Ce qui rend Nunes encore plus remarquable, c'est le contexte. Elle a dominé à une époque où le MMA féminin n'avait pas la même visibilité que le masculin. Elle a fait avancer la reconnaissance des combattantes par la seule force de ses performances. Intronisee au UFC Hall of Fame après sa retraite en 2023, "A Leoa" (La Lionne) a prouvé que le courage, la persévérance et le talent n'ont pas de genre.

Ce qui relie ces légendes

Sept champions. Sept parcours radicalement différents. Un Russe forme au sambo dans les montagnes du Daghestan. Un Brésilien de Sao Paulo qui esquivait les coups les mains dans le dos. Un Canadien du Québec qui etudiait chaque adversaire comme un ingénieur. Un Américain du Kentucky que presque personne ne regardait. Un prodige de Rochester dont le talent ecrasait tout. Un Daghestanais qui n'a jamais perdu. Une Brésilienne de Bahia qui a terrasse toutes les championnes de son époque.

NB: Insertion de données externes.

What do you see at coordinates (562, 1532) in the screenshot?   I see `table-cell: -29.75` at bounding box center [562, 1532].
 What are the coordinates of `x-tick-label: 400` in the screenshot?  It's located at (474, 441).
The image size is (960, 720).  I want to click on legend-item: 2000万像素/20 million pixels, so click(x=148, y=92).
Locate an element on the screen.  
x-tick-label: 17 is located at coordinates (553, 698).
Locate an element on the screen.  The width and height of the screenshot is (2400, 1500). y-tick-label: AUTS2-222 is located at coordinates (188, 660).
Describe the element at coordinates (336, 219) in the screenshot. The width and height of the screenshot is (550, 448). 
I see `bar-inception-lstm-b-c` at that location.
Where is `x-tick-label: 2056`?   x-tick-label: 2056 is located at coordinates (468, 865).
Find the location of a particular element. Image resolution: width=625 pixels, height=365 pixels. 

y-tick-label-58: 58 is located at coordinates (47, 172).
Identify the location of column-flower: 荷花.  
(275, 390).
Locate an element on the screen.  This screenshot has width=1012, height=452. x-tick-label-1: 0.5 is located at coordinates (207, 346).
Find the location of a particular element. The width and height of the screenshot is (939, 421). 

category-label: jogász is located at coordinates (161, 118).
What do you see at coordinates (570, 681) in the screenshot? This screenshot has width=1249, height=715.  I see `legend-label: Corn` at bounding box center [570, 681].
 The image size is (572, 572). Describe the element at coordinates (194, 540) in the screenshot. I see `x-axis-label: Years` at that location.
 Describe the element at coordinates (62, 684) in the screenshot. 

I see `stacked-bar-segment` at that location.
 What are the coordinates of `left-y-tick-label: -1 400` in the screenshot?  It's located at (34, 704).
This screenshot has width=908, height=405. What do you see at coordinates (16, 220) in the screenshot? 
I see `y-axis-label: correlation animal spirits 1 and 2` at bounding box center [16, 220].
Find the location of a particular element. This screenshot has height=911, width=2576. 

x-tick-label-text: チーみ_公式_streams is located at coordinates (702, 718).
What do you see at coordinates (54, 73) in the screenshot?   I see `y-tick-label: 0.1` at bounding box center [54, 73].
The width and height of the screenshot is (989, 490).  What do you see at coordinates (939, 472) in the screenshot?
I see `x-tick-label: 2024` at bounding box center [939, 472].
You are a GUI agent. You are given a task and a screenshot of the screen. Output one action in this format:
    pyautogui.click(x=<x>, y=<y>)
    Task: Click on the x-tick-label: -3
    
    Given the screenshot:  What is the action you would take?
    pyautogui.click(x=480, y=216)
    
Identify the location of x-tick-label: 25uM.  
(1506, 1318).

Pourtant, des fils communs les relient. Tous ont pratiqué la discipline avant de rechercher la gloire. Tous ont traversé des périodes de doute — blessures, défaites, remises en question. Tous ont fini par imposer un style qui leur était propre, un vocabulaire technique que personne d'autre ne maitrisait aussi bien. Et tous ont compris qu'un champion ne se définit pas par ses victoires, mais par la manière dont il se relève de ses épreuves.

L'histoire du MMA a un peu plus de trente ans. C'est un sport jeune, encore en construction. Mais à travers ces sept parcours, on voit se dessiner quelque chose de plus ancien et de plus profond : la quête universelle du dépassement de soi. Fedor, Silva, GSP, Mighty Mouse, Jones, Khabib, Nunes — chacun a poussé les limites de ce que l'on croyait possible dans un octogone. Et en repoussant ces limites, ils ont défini le sport pour les générations futures.

Le MMA d'aujourd'hui, en 2026, est un sport structure, reglemente, mondial. Les combattants actuels bénéficient des standards posés par ces légendes. Chaque garde etudiee, chaque takedown travaille, chaque game plan élaboré doit quelque chose à l'un ou l'autre de ces sept pionniers. Ils ont construit la cathédrale. Les champions de demain y entreront en sachant qu'ils marchent sur les épaules de géants.